Jaringan tata kota merupakan jaringan penuh kolesterol jenuh dan pekik seru ‘kontol’ pada satuan meter benci yang paling ampuh. Metropolitan adalah simbol terkini dari sikap kesetanan dan segala kendali liar tak beralasan.

Di segala hujan dan ketika tertutup awan, metropolitan adalah miniatur kecil arena tarung yang tidak bernurani; ia beremulsi atas ambisi, dan mengasimilasi masing-masing ego individu di dalamnya; menjadi ruang atas bibit benih segala bentuk pemberontakan muda yang tak kenal reda.

Dan di semua cita-cita yang dianut oleh sang kota tercinta, hamparan harap tersebut hanyalah pengalihan terburuk atas realita; dan kita, sebagai mata didalamnya, merasa kurang cukup dibutakan oleh polutan kendaraan tanpa perasaan yang dikendarai oleh budak sistem kejar setoran – yang menghilangkan semua kemungkinan moral atas pengguna jalan lain yang merasa dipinggirkan.

Lalu, seperti bentuk kota lainnya; dengan slogan mimpi yang penuh semangat dan diucapkan dengan berapi-api, metropolitan kini hanyalah teras atas sebuah rumah besar penuh jiwa-jiwa yang mengeras.

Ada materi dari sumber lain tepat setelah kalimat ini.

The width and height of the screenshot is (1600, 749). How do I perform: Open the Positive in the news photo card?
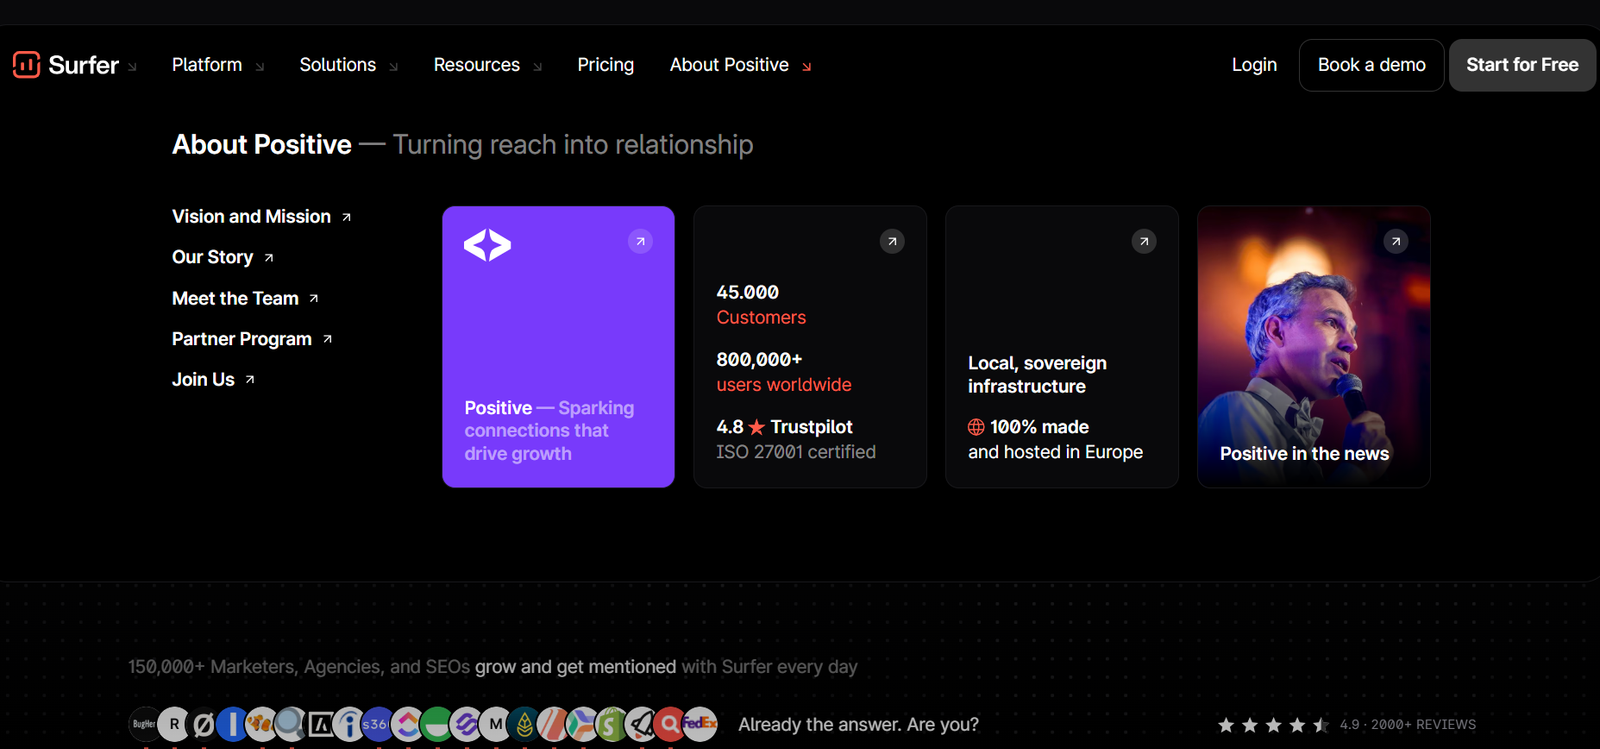point(1314,347)
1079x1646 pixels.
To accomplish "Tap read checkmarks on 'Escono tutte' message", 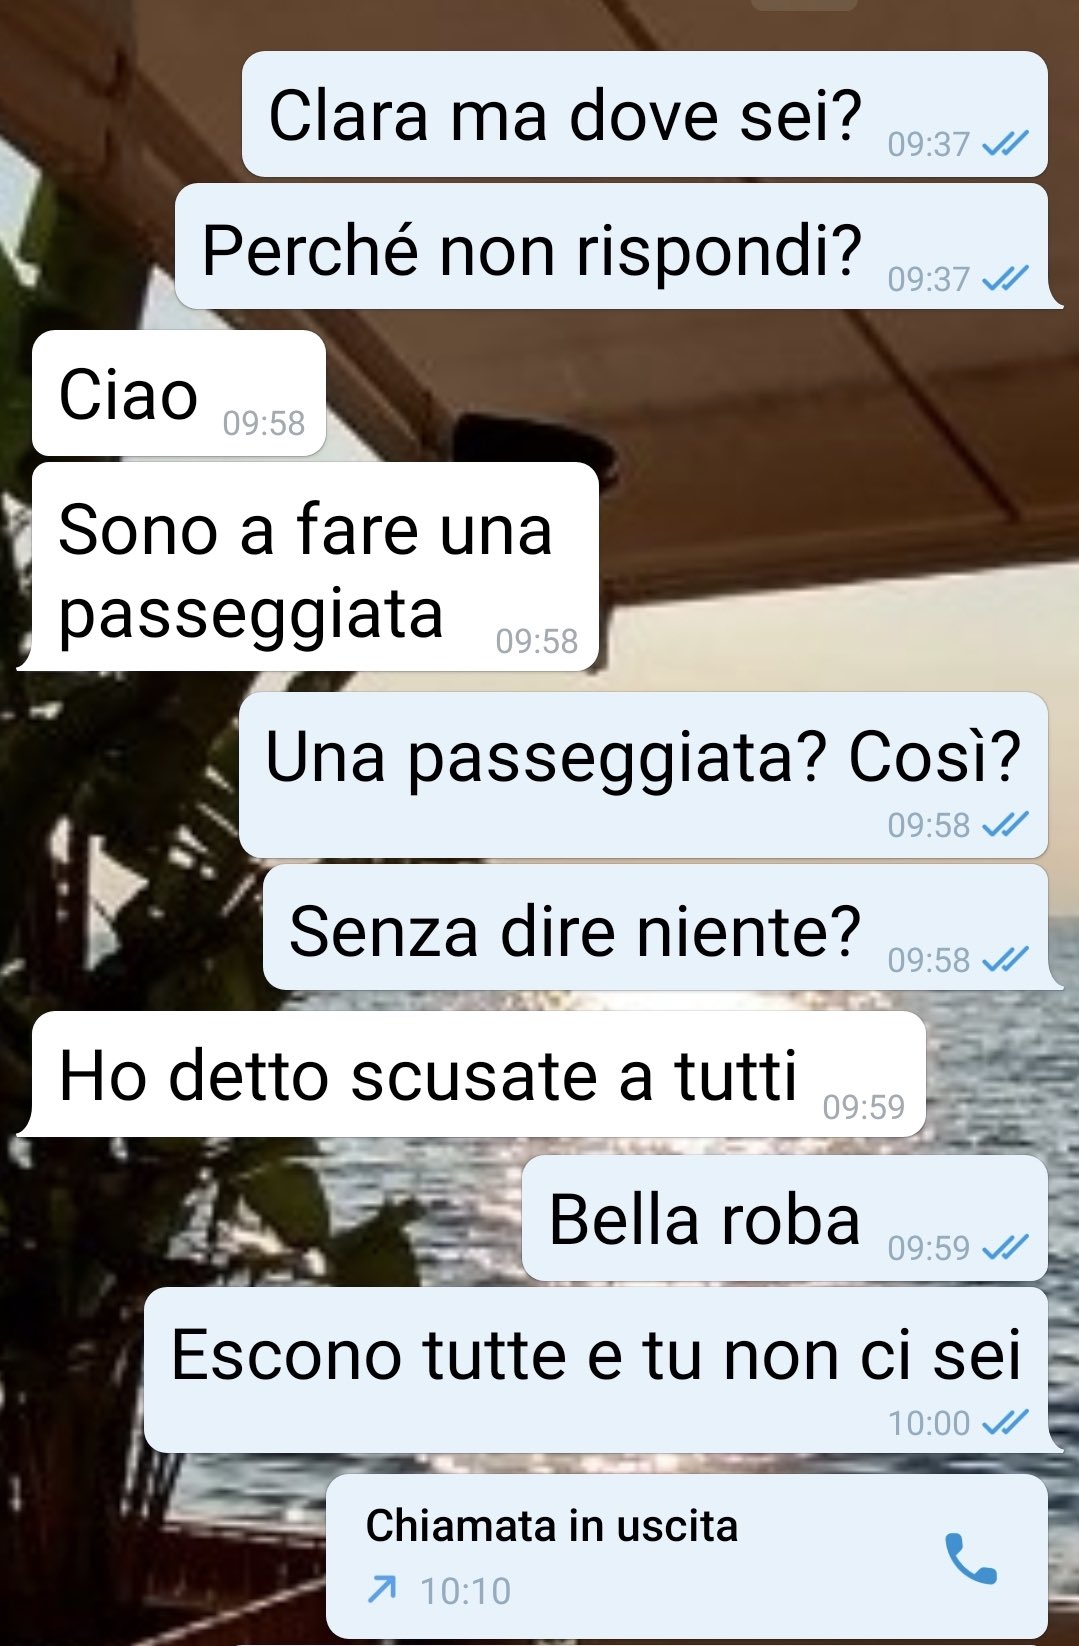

Ia ditopang oleh pilar-pilar terdiri dari tumpukan manusia yang dikategorikan dalam golongan menengah ke bawah menurut orang-orang yang menggolongkan diri sebagai orang-orang dalam golongan menengah ke atas.

Metropolitan adalah sebuah segitiga ekosistem, dengan pria-pria tambun berjas sebagai predator yang jelas memangsa dengan buas dan penuh kenikmatan tanpa memikirkan karma yang terbalas atas perbuataannya yang naas. Sedangkan mereka yang datang tanpa jaminan, adalah kelinci-kelinci yang tak bertungkai kaki, tak bisa lari, apalagi sekedar menyenangkan kelinci lainnya dengan menari; mereka mudah dimangsa, dan bahkan memangsa sesama, hingga menjual harga nyawa demi sebuah sarana penyambung nadi.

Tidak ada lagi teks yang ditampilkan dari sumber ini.